Cristo Pantocrator

quarta-feira, 13 de fevereiro de 2013

As virtudes corporais como ferramentas para a aquisição das virtudes da alma

Continuação do post anterior.
Páginas 103 e 104.

As virtudes corporais como ferramentas para a aquisição das virtudes da alma

É bom ser lembrado de certas coisas frequentemente, e eu começarei por citar a maior parte dos escritos de outros autores. Pois o que estou a dizer não é invenção minha, mas vem de palavras e discernimento das Divinas Escrituras e dos santos padres.

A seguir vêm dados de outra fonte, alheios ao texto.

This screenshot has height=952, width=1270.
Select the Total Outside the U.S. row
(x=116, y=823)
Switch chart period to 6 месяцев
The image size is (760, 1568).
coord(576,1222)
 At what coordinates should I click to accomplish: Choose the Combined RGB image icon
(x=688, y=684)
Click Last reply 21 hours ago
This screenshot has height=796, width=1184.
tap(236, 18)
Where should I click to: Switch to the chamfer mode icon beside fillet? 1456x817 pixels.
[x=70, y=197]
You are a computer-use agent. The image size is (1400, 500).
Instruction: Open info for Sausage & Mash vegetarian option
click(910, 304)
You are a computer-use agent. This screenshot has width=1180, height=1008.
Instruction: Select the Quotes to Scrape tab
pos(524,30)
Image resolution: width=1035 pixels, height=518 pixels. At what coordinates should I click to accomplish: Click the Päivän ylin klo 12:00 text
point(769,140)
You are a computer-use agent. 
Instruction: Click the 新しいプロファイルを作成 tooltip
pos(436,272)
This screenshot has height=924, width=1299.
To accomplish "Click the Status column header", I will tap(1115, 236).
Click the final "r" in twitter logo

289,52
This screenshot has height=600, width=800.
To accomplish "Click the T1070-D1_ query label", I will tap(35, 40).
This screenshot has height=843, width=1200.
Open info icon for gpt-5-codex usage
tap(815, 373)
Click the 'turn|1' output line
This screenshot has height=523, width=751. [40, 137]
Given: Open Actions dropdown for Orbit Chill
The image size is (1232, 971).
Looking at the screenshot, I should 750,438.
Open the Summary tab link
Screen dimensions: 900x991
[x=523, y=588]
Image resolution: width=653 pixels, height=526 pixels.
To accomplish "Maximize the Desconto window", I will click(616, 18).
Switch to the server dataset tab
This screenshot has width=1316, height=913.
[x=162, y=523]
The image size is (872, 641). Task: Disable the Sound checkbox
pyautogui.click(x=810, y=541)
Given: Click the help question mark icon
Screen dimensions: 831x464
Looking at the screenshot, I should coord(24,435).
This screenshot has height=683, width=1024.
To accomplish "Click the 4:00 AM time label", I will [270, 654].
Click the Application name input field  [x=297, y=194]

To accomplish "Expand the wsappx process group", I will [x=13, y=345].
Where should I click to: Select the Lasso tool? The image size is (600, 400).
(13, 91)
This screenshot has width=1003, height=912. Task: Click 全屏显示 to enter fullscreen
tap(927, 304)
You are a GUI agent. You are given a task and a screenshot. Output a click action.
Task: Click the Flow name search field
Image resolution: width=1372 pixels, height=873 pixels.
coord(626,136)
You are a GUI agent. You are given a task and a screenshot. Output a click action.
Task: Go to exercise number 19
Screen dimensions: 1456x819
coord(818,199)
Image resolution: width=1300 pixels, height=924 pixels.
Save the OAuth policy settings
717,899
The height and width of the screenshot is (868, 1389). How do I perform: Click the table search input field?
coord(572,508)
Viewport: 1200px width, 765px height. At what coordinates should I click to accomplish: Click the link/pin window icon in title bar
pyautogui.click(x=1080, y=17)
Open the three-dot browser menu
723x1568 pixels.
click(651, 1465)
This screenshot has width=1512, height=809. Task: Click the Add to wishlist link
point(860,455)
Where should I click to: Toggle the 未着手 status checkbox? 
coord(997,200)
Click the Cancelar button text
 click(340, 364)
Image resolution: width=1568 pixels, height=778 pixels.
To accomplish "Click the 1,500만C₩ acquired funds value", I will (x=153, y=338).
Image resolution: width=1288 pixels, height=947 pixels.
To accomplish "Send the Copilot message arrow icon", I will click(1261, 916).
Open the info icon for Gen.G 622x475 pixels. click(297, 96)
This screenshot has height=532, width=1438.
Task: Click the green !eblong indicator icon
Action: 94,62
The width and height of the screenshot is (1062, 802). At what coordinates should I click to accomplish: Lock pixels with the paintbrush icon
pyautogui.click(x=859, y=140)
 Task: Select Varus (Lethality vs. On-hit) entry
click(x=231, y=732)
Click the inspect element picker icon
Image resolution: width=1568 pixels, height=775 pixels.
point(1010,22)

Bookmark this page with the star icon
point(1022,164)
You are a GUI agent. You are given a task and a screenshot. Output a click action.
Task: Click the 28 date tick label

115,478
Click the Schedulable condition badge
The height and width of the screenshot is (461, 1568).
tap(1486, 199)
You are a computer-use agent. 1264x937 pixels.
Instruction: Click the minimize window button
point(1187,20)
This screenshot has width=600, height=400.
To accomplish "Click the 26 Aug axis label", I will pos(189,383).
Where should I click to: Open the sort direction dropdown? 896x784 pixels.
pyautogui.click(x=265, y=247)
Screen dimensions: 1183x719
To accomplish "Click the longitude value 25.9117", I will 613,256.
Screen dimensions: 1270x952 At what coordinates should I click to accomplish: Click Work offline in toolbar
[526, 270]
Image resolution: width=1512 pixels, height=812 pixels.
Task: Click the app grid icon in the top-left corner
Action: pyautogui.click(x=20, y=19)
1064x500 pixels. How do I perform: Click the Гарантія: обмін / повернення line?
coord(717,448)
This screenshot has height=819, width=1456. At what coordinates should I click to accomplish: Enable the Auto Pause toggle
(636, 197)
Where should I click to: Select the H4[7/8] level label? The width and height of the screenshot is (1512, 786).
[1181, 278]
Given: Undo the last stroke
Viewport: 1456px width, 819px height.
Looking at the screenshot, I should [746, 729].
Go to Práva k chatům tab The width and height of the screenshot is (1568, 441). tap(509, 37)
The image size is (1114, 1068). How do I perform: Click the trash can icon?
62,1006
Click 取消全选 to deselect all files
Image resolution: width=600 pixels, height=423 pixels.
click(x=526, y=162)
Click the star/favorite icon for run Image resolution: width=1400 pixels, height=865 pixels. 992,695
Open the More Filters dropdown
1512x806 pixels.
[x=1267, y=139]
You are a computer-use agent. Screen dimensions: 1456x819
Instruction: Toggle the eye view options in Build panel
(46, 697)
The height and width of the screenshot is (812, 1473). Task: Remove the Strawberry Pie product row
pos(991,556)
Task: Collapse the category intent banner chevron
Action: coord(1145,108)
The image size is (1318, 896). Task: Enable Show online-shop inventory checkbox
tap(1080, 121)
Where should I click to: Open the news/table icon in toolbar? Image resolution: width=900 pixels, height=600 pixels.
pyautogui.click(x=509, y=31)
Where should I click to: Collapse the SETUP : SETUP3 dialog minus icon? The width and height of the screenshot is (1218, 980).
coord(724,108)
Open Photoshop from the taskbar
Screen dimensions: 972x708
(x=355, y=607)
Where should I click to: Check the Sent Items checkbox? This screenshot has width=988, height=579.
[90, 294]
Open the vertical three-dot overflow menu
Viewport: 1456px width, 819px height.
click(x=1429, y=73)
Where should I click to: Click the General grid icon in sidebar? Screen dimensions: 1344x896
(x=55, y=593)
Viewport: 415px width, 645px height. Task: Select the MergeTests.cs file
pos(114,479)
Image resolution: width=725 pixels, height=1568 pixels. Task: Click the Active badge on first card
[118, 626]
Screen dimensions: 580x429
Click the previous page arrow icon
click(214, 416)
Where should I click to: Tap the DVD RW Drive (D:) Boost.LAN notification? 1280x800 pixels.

São João Damascos afirma que as virtudes corporais - ou, de preferência, as ferramentas da virtude - são essenciais, pois sem elas as virtudes da alma não podem ser adquiridas. Mas deve-se buscá-las em humildade e com conhecimento espiritual. Se nós não a perseguimos deste modo, mas apenas por eles mesmos, então eles não servem a nenhum propósito, como são inúteis as plantas que não produzem qualquer fruto. Ademais, ninguém pode totalmente ser mestre em qualquer arte sem longa aplicação e sem a mutilação de seus próprios desejos. Por isso, depois da prática ascética, nós necessitamos de conhecimento espiritual, devoção total a Deus em todas as coisas, e estudo cuidadoso das sagradas Escrituras; pois sem estas coisas ninguém pode adquirir virtude. As pessoas capacitadas pela Graça a se dedicarem totalmente a Deus, sempre obtêm o Soberano Bem; aquele que não alcançou este ponto deve se precaver para não se tornar negligente em qualquer coisa. Bem aventurados são aqueles que são completamente devotados a Deus, ou pela obediência a alguém vivida na prática das virtudes e vivendo uma vida ordenada no silêncio, ou ainda vivendo por conta própria no silêncio e total desapego, escrupulosamente obediente à vontade de Deus, e procurando o conselho dos mais experientes em tudo o que eles dizem ou pensam. Bem aventurados acima de tudo são aqueles que procuram obter desapego e conhecimento espiritual pela sua total devoção a Deus: como o próprio Deus disse pelo Seu profeta, "Aquietai-vos e sabei que Eu sou Deus" (Salmo 46:10). 

Aqueles que vivem no mundo - ou melhor, os que vivem ao modo do mundo, pois isso inclui muitos que se auto-denominam monges - devem tentar atingir uma medida de devoção, como os homens justos de antigamente, que examinam suas pobres almas antes da morte de modo a alterá-las ou humilhá-las, para não lhes advir a total destruição pelos pecados conscientes ou inconscientes. David, de fato, foi um Rei; mas toda noite ele molhava sua cama com lágrimas por causa de sua percepção da divina presença (Salmo 6:6). E Jó disse: "O cabelo da minha carne se arrepiou" (Jó 4:15). Vamos então dedicar, como aqueles que vivem no mundo, pelo menos uma pequena parte do dia e da noite a Deus; e levemos em consideração o que diremos em nossa defesa ao justo juiz no terrível dia do Julgamento. Vamos levar em conta isso, pela sua importância, tendo em vista a ameaça de punição milenar; e não nos preocupemos sobre como devemos viver se somos pobres ou como podemos ficar ricos para dar esmolas, devotando assim toda nossa atenção a questões mundanas. Temos de trabalhar, como diz São João Crisóstomo; mas necessitamos não nos interessar ou nos preocupar com muitas coisas, como disse Nosso Senhor a Marta (cf. Lucas 10:41). Pois o interesse na própria vida nos impede o interesse na salvação da própria alma e no seu estado, já que este é o fim do homem que se dedica a Deus e é atento a si mesmo. É dito na Lei , "Guarda-te " (Deuteronômio 15:9). São Basílio, o Grande, escreveu sobre este texto com maravilhosa sabedoria.